Anresco Laboratories in San Francisco has launched unique low detection testing program for glyphosate residues in final food products and soil samples from all over the World. The unique glyphosate testing, which uses a regulatory recognized LC/MS/MS method, is available to both NGOs and commercial companies.
Anresco Laboratories, working in coordination with The Detox Project, has started a new era of transparent, accurate and affordable glyphosate testing, which enables consumers to find out the truth about the levels of glyphosate in their food.
High detection (20 parts per billion ‘ppb’ and above) glyphosate testing has been available to the food industry in the U.S. for many years, however, the chemical is hardly ever tested for in our food despite being the World’s most used herbicide.
“Regulatory recognized methods for glyphosate testing have been available to the food industry for the past 20 years, however Anresco Laboratories has now opened the door to a new transparent World for consumers!,” Henry Rowlands, Director of The Detox Project and Sustainable Pulse, stated Thursday.
IMPORTANT TIPS WHEN TESTING GLYPHOSATE WITH A LAB:
a) Make sure the lab uses the regulatory recognized LC/MS/MS method not ELISA.
b) Make sure the lab is ISO certified not just working to ISO standards.

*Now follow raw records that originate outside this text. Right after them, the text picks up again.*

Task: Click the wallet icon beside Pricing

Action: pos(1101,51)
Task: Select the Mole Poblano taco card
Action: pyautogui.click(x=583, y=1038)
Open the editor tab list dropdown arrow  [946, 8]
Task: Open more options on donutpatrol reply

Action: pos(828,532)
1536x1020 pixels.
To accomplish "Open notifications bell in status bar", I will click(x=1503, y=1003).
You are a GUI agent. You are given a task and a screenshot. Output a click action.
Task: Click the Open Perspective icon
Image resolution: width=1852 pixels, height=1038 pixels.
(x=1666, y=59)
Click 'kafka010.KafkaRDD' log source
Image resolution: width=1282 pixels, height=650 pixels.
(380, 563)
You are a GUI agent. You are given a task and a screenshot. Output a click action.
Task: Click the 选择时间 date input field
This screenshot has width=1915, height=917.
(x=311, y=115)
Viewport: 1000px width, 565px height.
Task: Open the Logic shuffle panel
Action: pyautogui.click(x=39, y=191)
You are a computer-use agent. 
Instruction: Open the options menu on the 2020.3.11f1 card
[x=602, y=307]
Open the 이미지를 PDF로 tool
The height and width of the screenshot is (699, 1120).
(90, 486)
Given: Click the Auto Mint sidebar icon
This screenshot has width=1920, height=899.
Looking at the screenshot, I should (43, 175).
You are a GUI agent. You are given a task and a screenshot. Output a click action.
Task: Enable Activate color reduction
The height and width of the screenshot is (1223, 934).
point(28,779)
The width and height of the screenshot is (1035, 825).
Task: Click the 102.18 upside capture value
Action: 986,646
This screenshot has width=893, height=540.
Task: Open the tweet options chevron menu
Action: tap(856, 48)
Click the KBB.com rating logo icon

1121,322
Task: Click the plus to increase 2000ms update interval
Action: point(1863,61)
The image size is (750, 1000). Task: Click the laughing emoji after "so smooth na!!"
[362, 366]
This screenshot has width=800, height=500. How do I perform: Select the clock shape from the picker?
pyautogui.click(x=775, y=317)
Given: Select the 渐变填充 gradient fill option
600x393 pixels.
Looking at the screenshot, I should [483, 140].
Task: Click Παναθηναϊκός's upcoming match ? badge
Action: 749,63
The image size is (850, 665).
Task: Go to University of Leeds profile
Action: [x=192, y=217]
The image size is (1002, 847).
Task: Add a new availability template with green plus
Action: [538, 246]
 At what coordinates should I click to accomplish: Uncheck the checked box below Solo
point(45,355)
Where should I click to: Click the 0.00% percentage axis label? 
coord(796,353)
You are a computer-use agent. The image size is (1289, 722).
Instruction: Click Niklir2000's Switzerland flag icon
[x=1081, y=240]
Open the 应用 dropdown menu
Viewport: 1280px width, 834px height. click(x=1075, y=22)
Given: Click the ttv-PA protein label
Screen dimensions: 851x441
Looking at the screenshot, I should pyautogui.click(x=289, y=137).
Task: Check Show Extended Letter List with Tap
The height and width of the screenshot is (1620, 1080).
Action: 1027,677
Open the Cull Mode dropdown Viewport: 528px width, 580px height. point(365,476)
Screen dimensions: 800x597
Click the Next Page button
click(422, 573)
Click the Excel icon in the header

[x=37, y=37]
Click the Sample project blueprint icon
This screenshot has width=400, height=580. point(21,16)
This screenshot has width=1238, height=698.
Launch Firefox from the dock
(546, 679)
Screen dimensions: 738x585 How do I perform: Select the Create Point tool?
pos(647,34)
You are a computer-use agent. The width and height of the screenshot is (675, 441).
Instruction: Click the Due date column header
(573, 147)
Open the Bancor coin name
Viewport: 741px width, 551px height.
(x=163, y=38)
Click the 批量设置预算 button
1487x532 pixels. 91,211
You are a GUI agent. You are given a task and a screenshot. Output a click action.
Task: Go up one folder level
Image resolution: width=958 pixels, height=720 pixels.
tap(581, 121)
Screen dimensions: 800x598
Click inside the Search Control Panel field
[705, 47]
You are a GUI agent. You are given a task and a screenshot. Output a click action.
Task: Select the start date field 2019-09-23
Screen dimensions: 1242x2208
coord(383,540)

Anresco Laboratories was founded by Dr. Sylvan Eisenberg in 1943, with the goal of ensuring food quality. Their food safety analyses span a variety of areas, including Pesticides, Microbiology and Nutritional Labeling. Since 1980, Anresco has been focused on pesticide and herbicide testing. They perform routine testing on imported samples detained by the FDA, samples to be exported, as well as domestic samples for many major US companies. In addition to foods, they have also tested herbal products, water and soil.
LC/MS/MS is the method used for testing for glyphosate levels in food products. LC/MS/MS stands for liquid chromatography tandem mass spectrometry, which “has been well recognized by regulators and scientists worldwide as the “gold standard” for both quantification and semi-quantitative screening of food contaminants, such as pesticide residues.”
The laboratory is an independent, ISO-17025 accredited, FDA-registered private laboratory headquartered in San Francisco, U.S.A.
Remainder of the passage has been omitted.